Schemat? Ale niesamowicie przyjemnie się czyta.
Naprawdę przemiło spędziłam czas z tą książką, a właśnie tego szukam w romansach. Dzięki tej lekturze przypomniało mi się jak bardzo lubię ten gatunek. Jak lekkie i przyjemne są. Zdarzenia pochłaniały mnie całkowicie i jak najszybciej chciałam dotrzeć do rozwiązania, dowiedzieć się czy czeka mnie na końcu happy end. Wczułam się zupełnie w akcje i nie mogłam się oderwać, spędzając na czytaniu cały wieczór. Żaden moment książki mnie nie rozczarował. Ani przez chwilę autorka nie zanudzała nudnymi faktami, zapychaczami stron czy nieistotnymi pobocznymi faktami. Od samego początku się coś dzieje. Angażujemy się w ich życie, mimo konsekwencji wylania morza łez.
Na dodatek mamy dwie historie miłosne. Obie rozdzierające serce. Już wiemy jak skończyła się jedna, czy z drugą będzie inaczej? Wiemy, że nieszczęśliwie, ale z jakiego powodu? Co wydarzyło się 6 lat temu, że tak bardzo wpłynęło na Milesa? Ja chciałam się tego jak najszybciej dowiedzieć. Bo, gdy w teraźniejszości jest cukierkowato, radośnie i szczęsliwie, Miles z tyłu głowy wciąż pamięta przeszłość. Która jest bolesna, i o której cały czas się dowiadujemy.
W prezentowanych historiach jest inny styl. Jakbym wyczuwała pewną zmianę. Dojrzałości, wieku. Te dwa opisy znacznie się różniły i towarzyszące im emocje. Różne strony, tej samej osoby, poznawaliśmy Milesa dokładnie.
Właśnie. My poznajmy przeszłość Milesa. Krok po kroku dochodzimy do trapiącego go wydarzenia. Dlaczego tak wyjątkowa miłość się skończyła? Tate musi ze wszystkim radzić sobie bez świadomości. Zasady towarzyszące ich związku to brak przyszłości i zero rozmów o przeszłości. Trudno się liczyć z takimi rzeczami, gdy się ma nadzieję na wspólne szczęśliwe życie, prawda? Autorka idealnie opisywała jej emocje, co rozdzierało mi serce i złościłam się na innych bohaterów...

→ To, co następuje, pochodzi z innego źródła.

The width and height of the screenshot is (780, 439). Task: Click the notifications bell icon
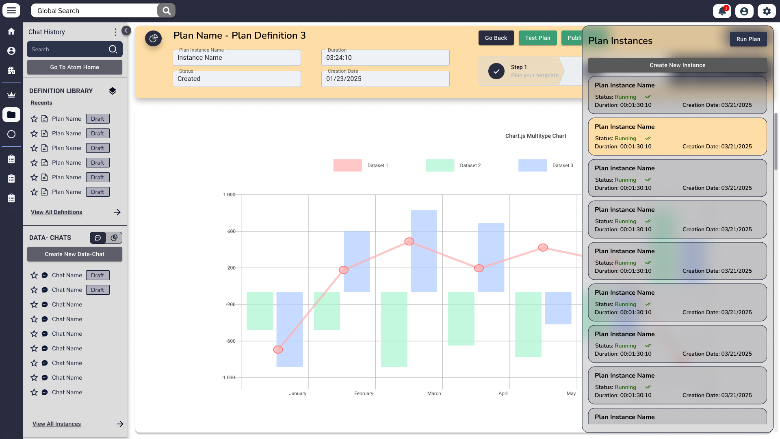[722, 11]
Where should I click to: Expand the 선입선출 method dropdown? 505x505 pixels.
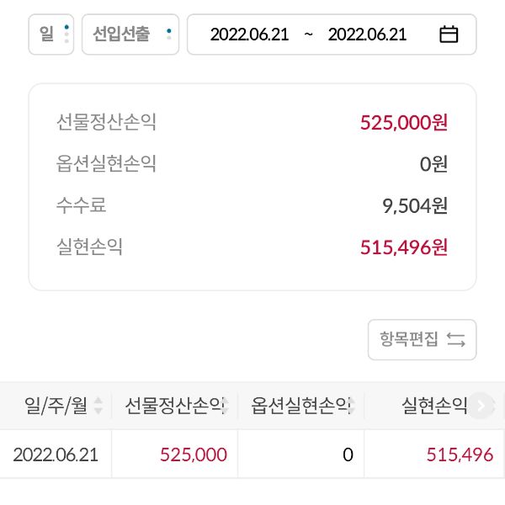coord(130,35)
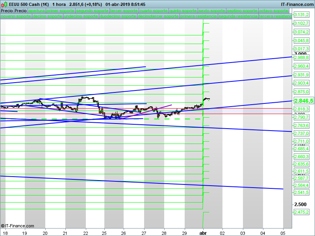The width and height of the screenshot is (315, 236).
Task: Click the duodecimo soporte tab
Action: coord(118,17)
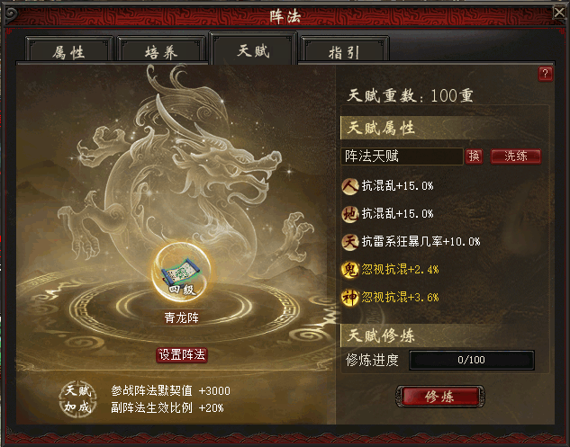Start cultivation with the 修炼 button
Image resolution: width=570 pixels, height=447 pixels.
pyautogui.click(x=439, y=396)
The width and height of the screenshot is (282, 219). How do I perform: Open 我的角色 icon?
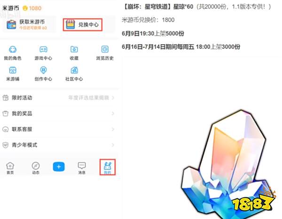pos(13,49)
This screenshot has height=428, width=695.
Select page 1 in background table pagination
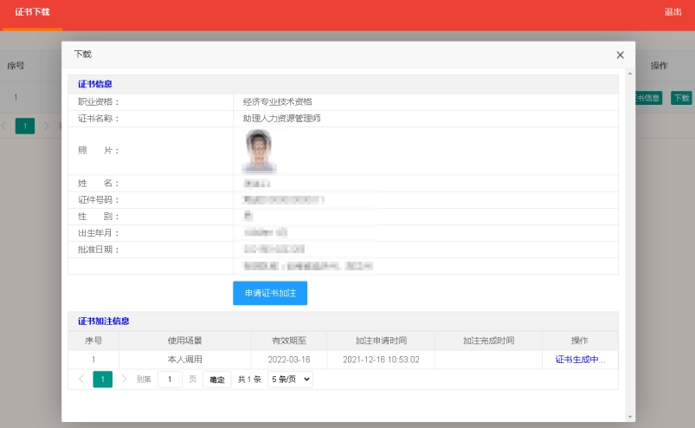tap(25, 126)
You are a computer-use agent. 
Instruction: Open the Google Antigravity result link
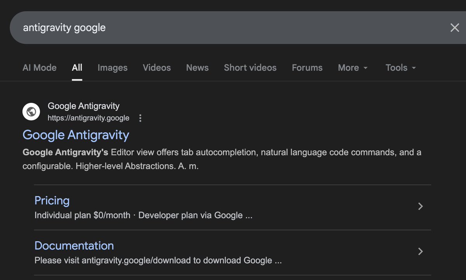pos(75,135)
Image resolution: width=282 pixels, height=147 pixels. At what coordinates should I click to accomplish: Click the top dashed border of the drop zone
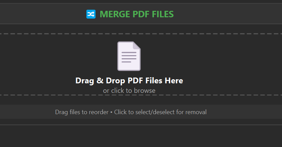pyautogui.click(x=141, y=34)
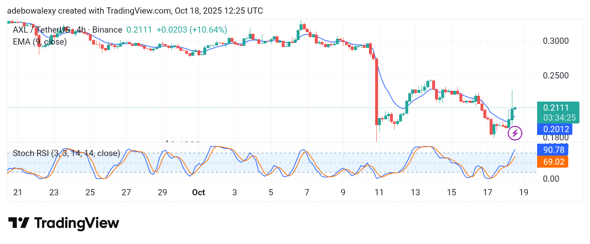Image resolution: width=590 pixels, height=244 pixels.
Task: Click the orange 69.02 Stoch RSI label
Action: coord(554,161)
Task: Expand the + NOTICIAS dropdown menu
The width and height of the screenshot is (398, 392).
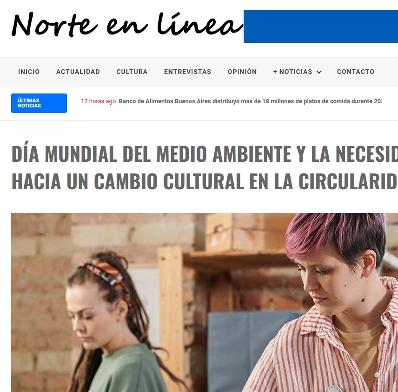Action: [297, 72]
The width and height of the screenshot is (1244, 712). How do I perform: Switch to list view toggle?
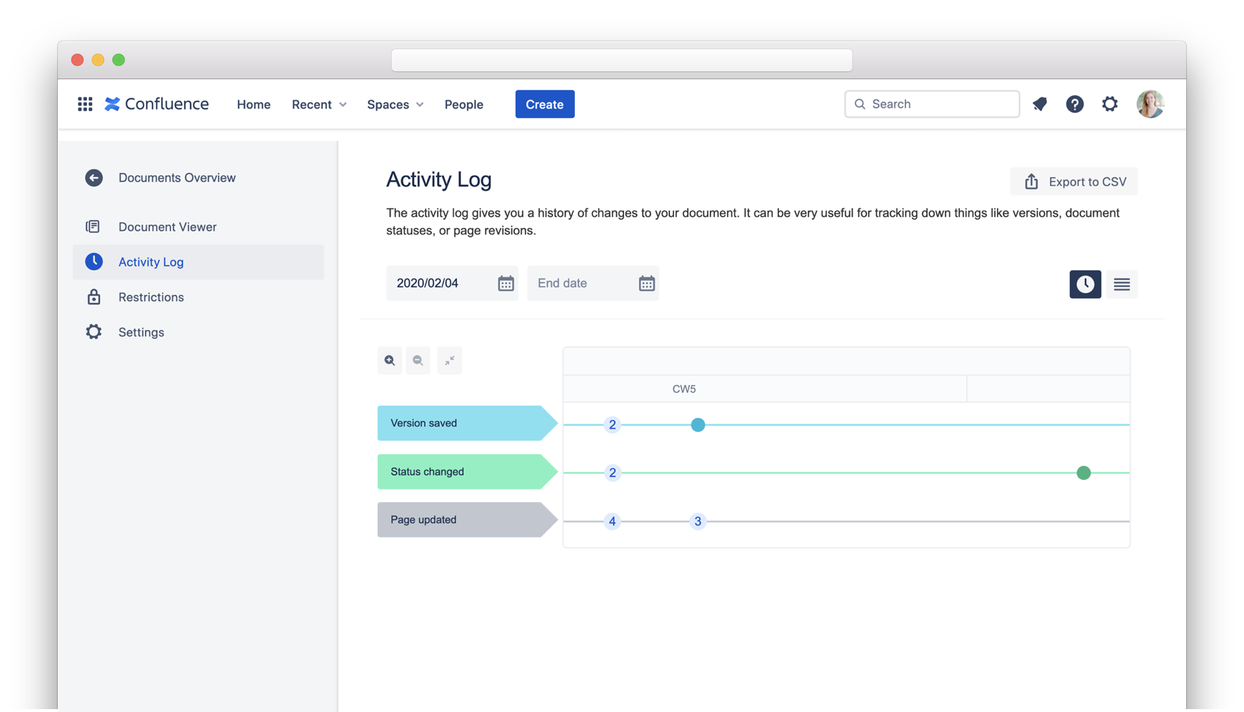[x=1121, y=284]
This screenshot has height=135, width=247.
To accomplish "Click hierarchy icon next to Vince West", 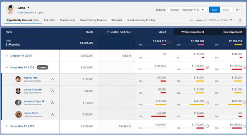I will click(x=52, y=114).
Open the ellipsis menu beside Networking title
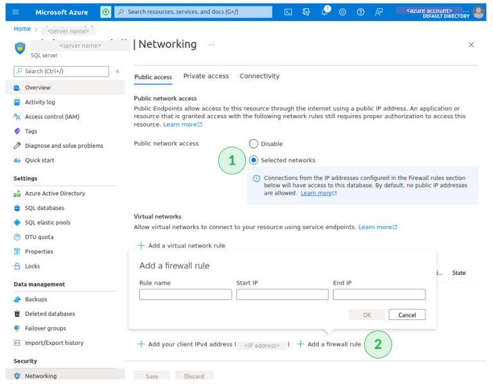493x390 pixels. click(x=212, y=44)
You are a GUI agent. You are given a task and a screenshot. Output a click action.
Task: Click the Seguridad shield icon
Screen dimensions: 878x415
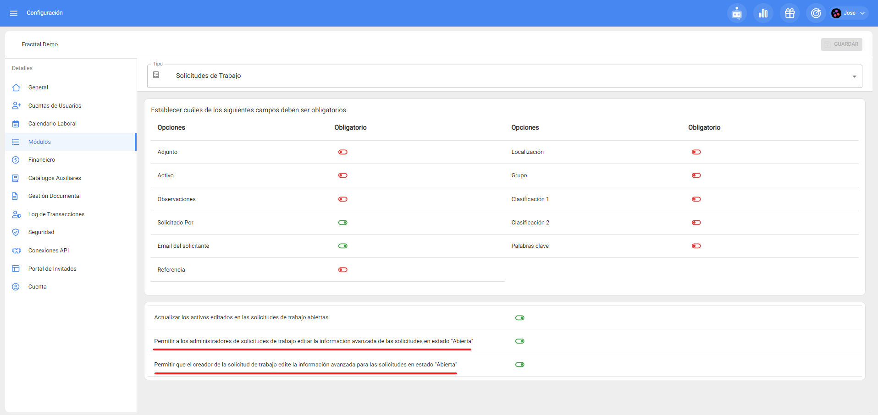pos(16,232)
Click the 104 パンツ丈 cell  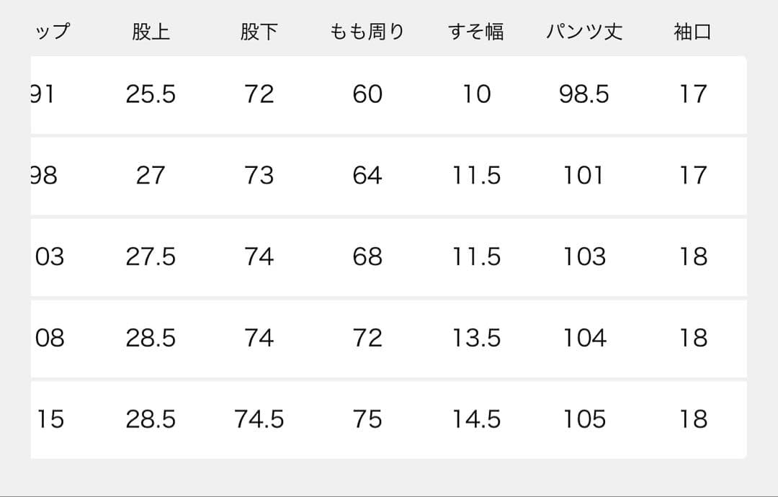[x=584, y=339]
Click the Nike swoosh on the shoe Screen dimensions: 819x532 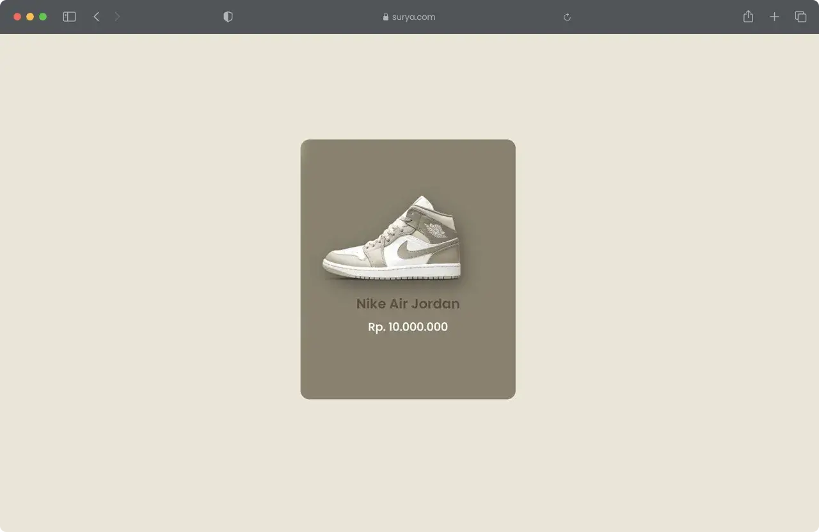click(x=408, y=251)
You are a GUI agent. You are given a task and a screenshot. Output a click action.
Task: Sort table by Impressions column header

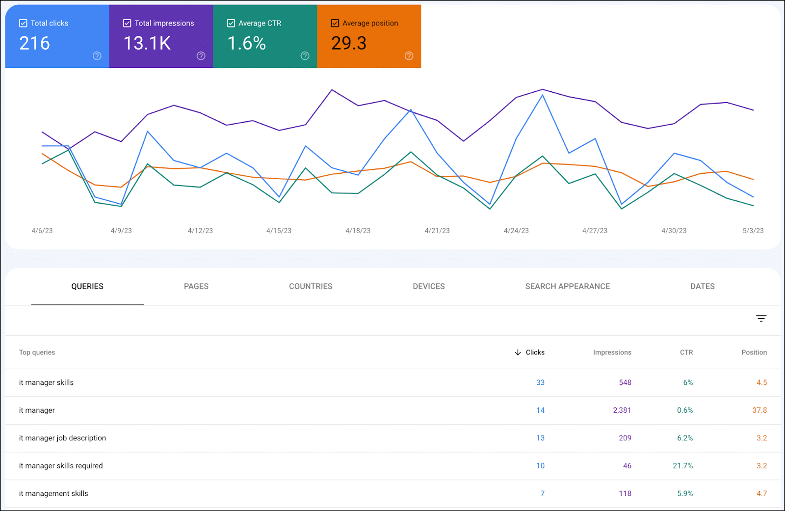612,352
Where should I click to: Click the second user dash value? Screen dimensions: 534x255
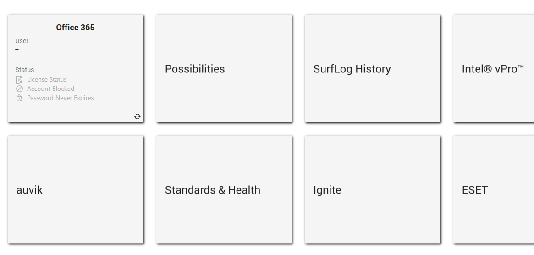click(17, 58)
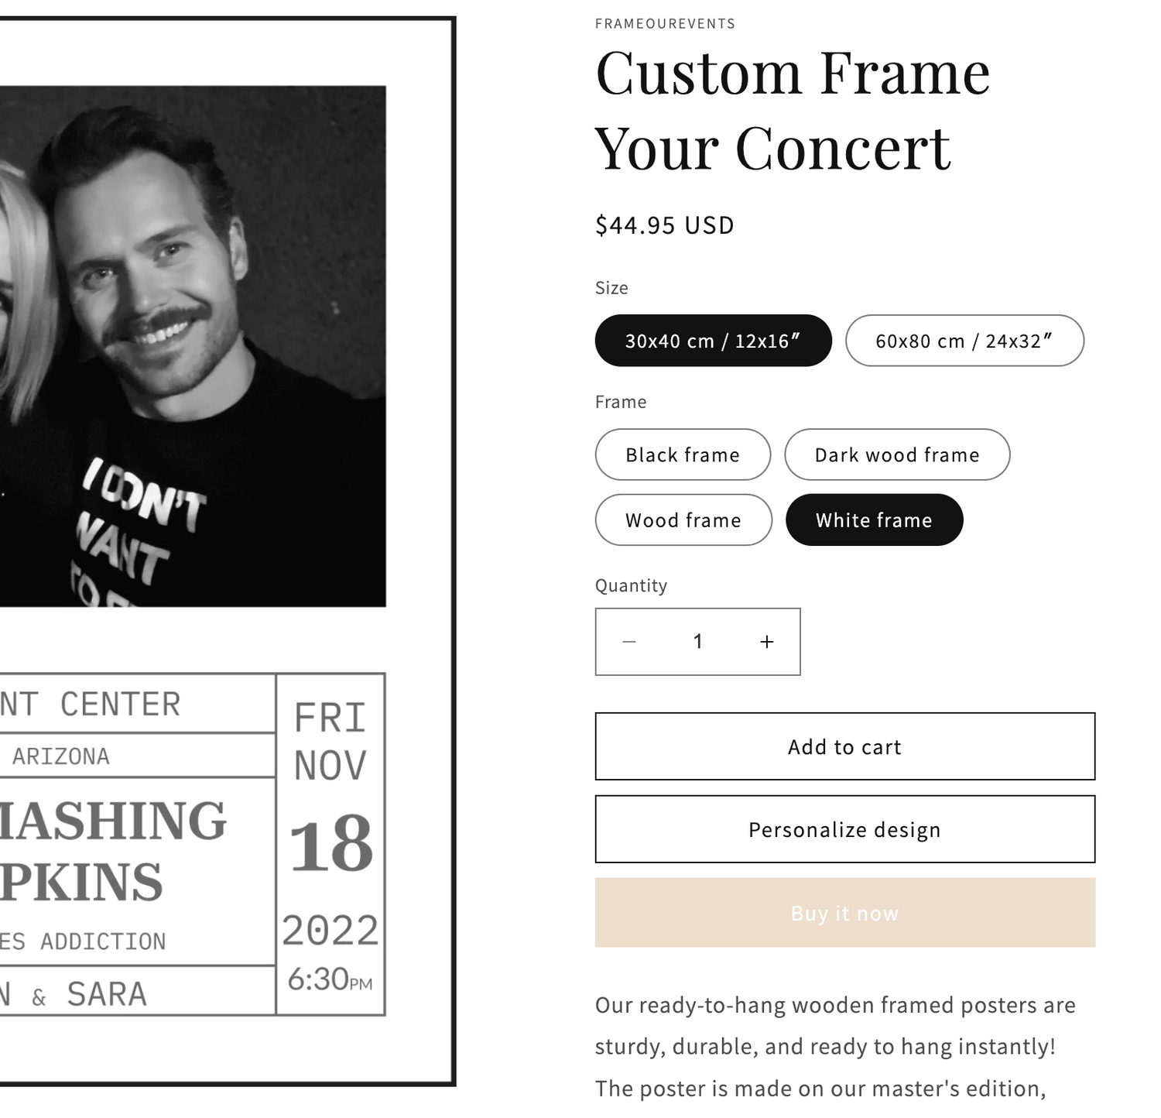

...Których bardzo polubiłam. Wszystkich, o tak różnym usposobieniu. Tajemniczy Miles, poczciwa Tate, jej brat, Corbin, chroniący swojej siostry przed niewłaściwymi mężczyznami, jego paczka pilotów oglądających wspólnie mecze: Ian, wiedzący więcej niż reszta, a mimo to nie zdradza sekretów i jest wyrozumiały, Dillon, którego chcę się zabić, gdy pojawi się tylko w promieniu pięciu mil i trzeba wspomnieć o poczciwym, starym Kapitanie, który rozwesela smutniejsze dni Tate oraz nie możemy zapomnieć o ważnych postaciach z przeszłości. Chętnie bym ich poznała w rzeczywistości, wywołali moją wielką sympatię.
I nie mogło zabraknąć ważnej cechy romansów. Sceny łóżkowe. Muszę zaznaczyć, że opisane są w dobry sposób. O tym jak fizyczność wpływa na nasze uczucia. "To tylko seks"? Wielkie kłamstwo, jakie często sobie wmawiamy, uświadamiamy sobie jakie te czynności wiążą ze sobą uczucia. Autorka uczy młode kobiety, że to nie tylko chwilowa przyjemność. Wiążę to ze sobą o wiele więcej.
Jak dla mnie ta historia była zwyczajnie piękna i zatraciłam się w niej. Nic więcej od niej nie oczekiwałam i Collen Hoover tym razem spełniła swoje zadanie idealnie. Wzruszyłam się bardzo czytając zakończenie książki. Wywołała we emocje, których się nie spodziewałam.
"Jeśli kochasz mnie dzisiaj bardziej, niż kochałeś mnie wczoraj, to już nie mogę się doczekać jutra"
Wydawnictwo: Otwarte
Data wydania: 2016-04-13
Kategoria: Romans
ISBN:
Liczba stron: 344
Dodał/a opinię:
Ksiazna
Czasem te osoby, które najmocniej nas kochają, potrafią też najmocniej ranić. Lily Bloom zawsze płynie pod prąd. Nic dziwnego, że otworzyła kwiaciarnię...
- Nie zamierzałam kończyć tych wakacji ze złamanym sercem. Samson przechyla głowę i przygląda mi się bacznie. - Nie martw się. Serce nie kość, nie...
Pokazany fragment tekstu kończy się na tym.